中东战争

America’s tightening cost of living squeeze

The Iran war has intensified US households’ affordability struggles

Before the US and Israel launched attacks on Iran in late February many Americans were already strained by the post-pandemic jump in housing, food and healthcare costs, and the compounding effects of Donald Trump’s tariff agenda. Now they face higher petrol prices, too. In the steepest monthly increase since at least 1967, costs at the pump surged by 21.2 per cent in March, pushing overall inflation to a two-year high. Consumer sentiment has since plunged to a record low, according to the University of Michigan — a damning backdrop for a president who campaigned to “make America affordable again”.

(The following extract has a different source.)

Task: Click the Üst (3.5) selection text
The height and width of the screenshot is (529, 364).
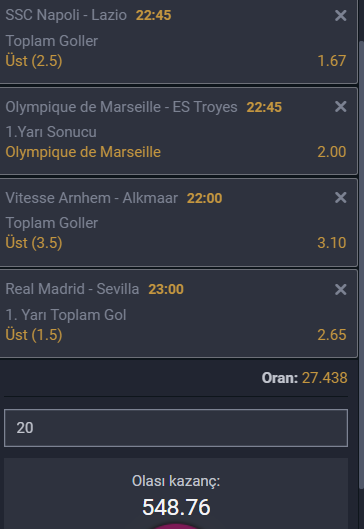Action: click(34, 243)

The longer the conflict goes on, the deeper the domestic economic fallout will be. Although the US is a net energy exporter, the bottleneck in the Strait of Hormuz has disrupted global fuel supplies and US refiners have raised their prices amid higher demand. Trump’s efforts to blockade the shipping route — a vital artery for oil, gas and other raw materials — will only add pressure. Beyond higher heating and transport costs, soaring fertiliser prices since the war began are likely to feed through to groceries. Rising inflation expectations also point to the US Federal Reserve keeping interest rates higher for longer.

Even so, the US economy remains more resilient than most. The IMF’s latest projections, released on Tuesday, trimmed America’s growth forecast for 2026 by 0.1 percentage points to a solid 2.3 per cent, and still the fastest in the G7. For now, AI investment is propping up activity and buoying domestic stock markets — though a prolonged war could threaten the global chip supply chain on which the nation’s build-out of data centres depends.